伝えると伝わる

自分なりの気づきを書く。心に残ったことを書く。

それは、語りたいことなのか?誰かに読んでもらうに値するものか。私にとって気になるポイントでもある。

表現には2つの目線があると思っている。自分目線と他人目線。ディレクターとプロデューサーのような違いだ。

自分の作りたいもの、生み出したいものに焦点を当てるのか、それが受け手にどのように届くのかに焦点を当てるのか。

コミュニケーションは、受け手がいて初めて成り立つ。受けての中に形作られて初めて「伝わる」。伝えることが目的になっているとき、手段が目的となっている。

「伝える」から「伝わる」の昇華に作家性、芸術性が出てくるだろう。自分の中の不定形なものを削り出し、組み立て、投げつけるのではなく、相手が受け取る形に加工していく。自分の言いたいことのまさにど真ん中はなにか、どのような言葉を使えば、伝わる、のか。葛藤や悩み、分からないものへの格闘がここに表れる。

ただただ書き連ねていく文と、誰かに向けた文は、こうして言葉の解像度が変わっていく。

最近の毎日執筆挑戦を経て、解像度が変わっていく様、言葉の選択、創出に籠もる熱の入れ方を思い出してきている。ただただこぼれ落ちる言葉を記録していくのではなく、一度拾って、相手を思いながら研磨していく。
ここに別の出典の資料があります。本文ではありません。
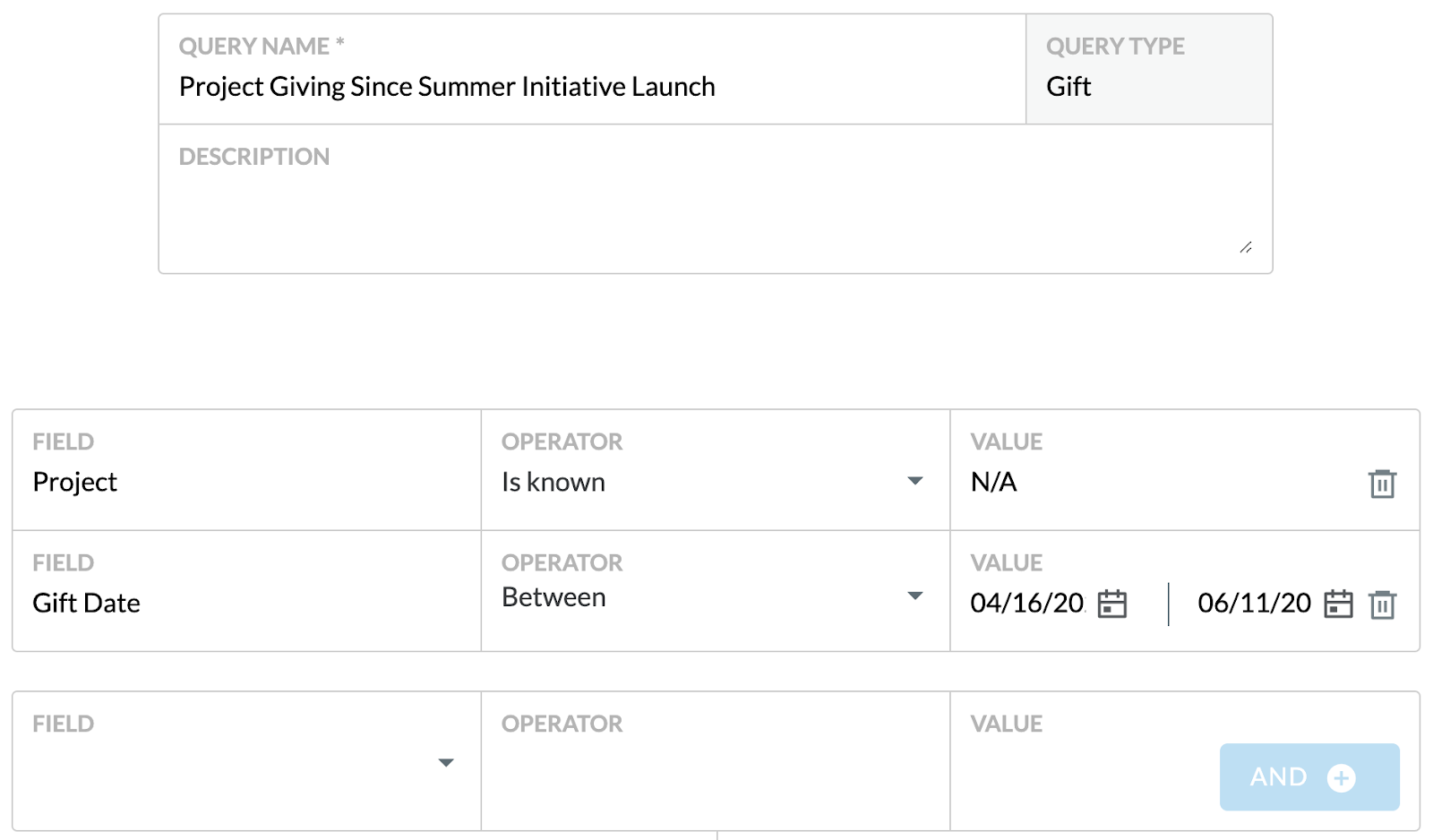Viewport: 1433px width, 840px height.
Task: Select the Query Type Gift field
Action: [x=1149, y=69]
こぼれ落ちるだけのときには熱は身体から発する熱を借りてくる。体温ほどの言葉は、外気にさらされてすぐに冷えてしまう。書き言葉でも同じで、こうしてnoteに書いている間に冷めていってしまう。

一度出した言葉をもう一度呑み込み、腹の中で再度研磨する。出しては呑み、呑んでは磨いてまた出す。繰り返しの摩擦によって熱は高まっていき、ちょっとやそっとでは冷めない、自分の熱を持った言葉になっていく。
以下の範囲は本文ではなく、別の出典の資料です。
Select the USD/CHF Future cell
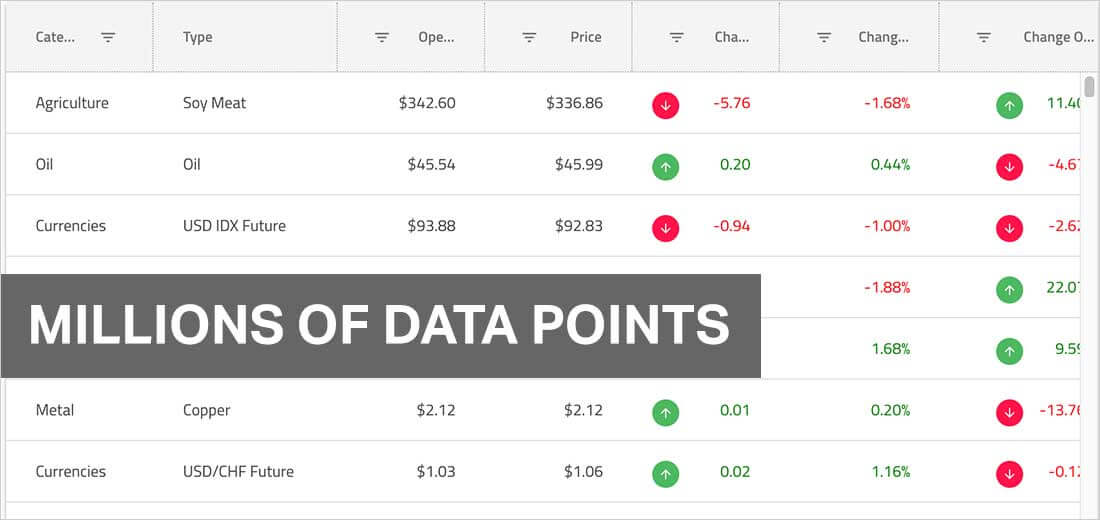1100x520 pixels. pyautogui.click(x=238, y=471)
自分語りもまた必要。しかし、夜に出すのなら、磨きにかけた言葉を並べていきたい。

言葉はそもそも儚いもので、壊れやすさに気を遣いながら熱を高めていく必要がある。熱は力。語義・語意に力が宿るのではなく、流れや配置によって言葉の網目が人の心に作用すること。

網目を震わせる力は、また次の機会に考えよう。